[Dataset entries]
━━━━━━━━━━━━━━━━
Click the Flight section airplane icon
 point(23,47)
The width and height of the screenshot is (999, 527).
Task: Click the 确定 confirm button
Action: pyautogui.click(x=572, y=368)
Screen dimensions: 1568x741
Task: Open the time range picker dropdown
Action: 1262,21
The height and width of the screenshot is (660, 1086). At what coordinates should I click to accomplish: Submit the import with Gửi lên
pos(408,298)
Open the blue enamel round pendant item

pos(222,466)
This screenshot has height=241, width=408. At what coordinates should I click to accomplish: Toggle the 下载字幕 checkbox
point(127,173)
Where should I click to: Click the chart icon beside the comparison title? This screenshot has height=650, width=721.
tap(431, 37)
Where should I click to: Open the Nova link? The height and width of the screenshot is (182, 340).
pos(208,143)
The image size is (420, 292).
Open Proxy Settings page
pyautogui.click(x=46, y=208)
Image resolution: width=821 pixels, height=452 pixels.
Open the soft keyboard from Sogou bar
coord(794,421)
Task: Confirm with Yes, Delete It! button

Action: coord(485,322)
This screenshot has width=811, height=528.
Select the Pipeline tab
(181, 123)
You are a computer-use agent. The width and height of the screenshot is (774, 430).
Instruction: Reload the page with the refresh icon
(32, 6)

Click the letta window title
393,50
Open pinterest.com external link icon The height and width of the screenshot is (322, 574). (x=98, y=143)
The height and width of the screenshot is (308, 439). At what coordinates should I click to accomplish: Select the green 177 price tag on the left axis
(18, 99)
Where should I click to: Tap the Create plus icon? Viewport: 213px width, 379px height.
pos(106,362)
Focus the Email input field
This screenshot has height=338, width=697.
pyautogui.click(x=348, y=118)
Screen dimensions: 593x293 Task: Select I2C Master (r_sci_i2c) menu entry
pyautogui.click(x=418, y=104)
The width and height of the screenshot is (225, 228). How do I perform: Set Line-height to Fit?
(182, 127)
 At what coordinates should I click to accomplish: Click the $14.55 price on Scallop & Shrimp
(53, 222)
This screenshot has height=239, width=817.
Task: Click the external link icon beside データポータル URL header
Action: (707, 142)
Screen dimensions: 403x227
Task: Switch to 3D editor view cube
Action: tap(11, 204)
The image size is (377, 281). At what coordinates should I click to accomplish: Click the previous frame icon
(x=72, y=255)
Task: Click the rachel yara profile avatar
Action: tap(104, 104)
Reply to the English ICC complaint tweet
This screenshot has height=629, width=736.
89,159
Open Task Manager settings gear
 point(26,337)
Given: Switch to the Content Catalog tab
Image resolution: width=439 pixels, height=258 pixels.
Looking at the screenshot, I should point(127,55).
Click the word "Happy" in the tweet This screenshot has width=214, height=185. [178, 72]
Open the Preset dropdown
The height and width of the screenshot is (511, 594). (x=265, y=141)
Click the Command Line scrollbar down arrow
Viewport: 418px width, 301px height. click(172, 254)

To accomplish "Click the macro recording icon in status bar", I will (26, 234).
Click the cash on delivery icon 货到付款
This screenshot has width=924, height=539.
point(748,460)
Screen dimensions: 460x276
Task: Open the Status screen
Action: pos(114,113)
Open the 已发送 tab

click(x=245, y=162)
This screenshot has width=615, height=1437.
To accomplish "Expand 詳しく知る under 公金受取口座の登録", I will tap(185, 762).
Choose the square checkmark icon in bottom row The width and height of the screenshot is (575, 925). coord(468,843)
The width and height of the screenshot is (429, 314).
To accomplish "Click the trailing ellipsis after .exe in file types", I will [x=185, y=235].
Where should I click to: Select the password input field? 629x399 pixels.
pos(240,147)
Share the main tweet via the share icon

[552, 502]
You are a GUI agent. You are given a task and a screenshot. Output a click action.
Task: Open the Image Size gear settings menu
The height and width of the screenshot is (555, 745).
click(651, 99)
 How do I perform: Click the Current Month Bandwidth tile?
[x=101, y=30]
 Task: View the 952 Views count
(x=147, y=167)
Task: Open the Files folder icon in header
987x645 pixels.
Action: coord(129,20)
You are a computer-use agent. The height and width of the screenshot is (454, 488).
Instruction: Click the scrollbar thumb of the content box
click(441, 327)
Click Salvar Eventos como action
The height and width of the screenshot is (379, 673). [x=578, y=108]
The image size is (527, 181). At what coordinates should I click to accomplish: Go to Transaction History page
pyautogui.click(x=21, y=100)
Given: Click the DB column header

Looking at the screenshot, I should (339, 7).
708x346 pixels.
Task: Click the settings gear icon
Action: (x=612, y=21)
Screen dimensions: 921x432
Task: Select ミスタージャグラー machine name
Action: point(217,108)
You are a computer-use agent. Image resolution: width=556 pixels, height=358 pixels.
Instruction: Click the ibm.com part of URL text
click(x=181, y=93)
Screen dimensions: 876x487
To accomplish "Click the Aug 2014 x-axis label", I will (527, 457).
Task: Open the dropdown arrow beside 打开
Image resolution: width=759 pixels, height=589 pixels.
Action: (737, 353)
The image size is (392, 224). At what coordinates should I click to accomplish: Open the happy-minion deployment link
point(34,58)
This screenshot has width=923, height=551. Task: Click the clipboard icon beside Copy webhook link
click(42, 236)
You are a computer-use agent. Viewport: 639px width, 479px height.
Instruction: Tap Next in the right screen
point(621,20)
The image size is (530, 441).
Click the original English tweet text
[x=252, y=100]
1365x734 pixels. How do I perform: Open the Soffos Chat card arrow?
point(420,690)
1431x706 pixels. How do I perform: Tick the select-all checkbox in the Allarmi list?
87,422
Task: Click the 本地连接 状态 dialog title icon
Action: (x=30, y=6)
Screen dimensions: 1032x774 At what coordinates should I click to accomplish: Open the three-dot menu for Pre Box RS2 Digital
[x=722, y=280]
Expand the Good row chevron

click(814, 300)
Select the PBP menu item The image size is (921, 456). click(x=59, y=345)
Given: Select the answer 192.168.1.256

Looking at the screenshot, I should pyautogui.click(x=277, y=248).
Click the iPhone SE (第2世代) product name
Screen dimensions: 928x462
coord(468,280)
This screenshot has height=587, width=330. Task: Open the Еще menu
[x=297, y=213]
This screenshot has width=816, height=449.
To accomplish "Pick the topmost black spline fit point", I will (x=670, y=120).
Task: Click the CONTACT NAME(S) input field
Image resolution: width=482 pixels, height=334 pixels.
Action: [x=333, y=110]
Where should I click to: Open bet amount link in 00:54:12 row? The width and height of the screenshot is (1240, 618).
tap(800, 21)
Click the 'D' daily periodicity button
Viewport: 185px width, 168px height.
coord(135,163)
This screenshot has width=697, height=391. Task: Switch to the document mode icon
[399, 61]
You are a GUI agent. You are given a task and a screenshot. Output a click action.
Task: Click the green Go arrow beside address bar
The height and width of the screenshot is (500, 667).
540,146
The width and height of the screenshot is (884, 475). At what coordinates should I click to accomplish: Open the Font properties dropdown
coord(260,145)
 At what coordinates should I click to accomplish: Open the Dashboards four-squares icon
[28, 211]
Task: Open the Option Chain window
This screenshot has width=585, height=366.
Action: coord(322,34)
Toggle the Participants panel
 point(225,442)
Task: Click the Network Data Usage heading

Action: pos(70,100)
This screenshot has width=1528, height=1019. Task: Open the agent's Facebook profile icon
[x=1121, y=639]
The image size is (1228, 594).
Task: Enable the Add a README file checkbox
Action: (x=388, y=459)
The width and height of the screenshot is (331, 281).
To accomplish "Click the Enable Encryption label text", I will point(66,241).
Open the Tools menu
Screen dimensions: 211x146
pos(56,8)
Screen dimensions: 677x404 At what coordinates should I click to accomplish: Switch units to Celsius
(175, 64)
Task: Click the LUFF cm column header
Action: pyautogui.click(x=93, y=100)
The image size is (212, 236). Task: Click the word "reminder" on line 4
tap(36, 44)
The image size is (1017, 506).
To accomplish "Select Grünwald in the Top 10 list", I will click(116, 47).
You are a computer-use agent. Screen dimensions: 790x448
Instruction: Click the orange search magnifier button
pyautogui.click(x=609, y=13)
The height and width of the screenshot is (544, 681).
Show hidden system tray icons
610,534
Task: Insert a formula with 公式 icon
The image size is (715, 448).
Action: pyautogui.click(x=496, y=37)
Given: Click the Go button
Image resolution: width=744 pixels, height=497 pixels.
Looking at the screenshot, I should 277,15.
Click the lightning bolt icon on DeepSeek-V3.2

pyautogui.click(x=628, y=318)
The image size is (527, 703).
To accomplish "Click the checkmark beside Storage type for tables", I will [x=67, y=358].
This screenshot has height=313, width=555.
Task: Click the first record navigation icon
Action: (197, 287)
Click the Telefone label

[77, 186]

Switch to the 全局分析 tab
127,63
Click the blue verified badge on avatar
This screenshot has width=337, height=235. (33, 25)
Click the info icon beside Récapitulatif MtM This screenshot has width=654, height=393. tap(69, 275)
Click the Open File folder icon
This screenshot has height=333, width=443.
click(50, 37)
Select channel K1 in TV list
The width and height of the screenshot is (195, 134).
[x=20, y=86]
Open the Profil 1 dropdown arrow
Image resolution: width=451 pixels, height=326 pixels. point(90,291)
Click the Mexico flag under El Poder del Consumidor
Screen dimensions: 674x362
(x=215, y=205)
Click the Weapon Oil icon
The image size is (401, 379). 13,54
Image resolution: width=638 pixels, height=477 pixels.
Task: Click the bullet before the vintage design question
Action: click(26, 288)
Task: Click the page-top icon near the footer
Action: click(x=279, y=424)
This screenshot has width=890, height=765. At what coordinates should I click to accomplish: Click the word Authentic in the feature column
━━━━━━━━━━━━━━━━
Write out, from the lines above, only those from the line with "This screenshot has width=924, height=539." to the line with "Choose the square", exactly as given, including the first and the last.

This screenshot has width=924, height=539.
point(748,460)
Screen dimensions: 460x276
Task: Open the Status screen
Action: pos(114,113)
Open the 已发送 tab

click(x=245, y=162)
This screenshot has width=615, height=1437.
To accomplish "Expand 詳しく知る under 公金受取口座の登録", I will tap(185, 762).
Choose the square checkmark icon in bottom row The width and height of the screenshot is (575, 925). coord(468,843)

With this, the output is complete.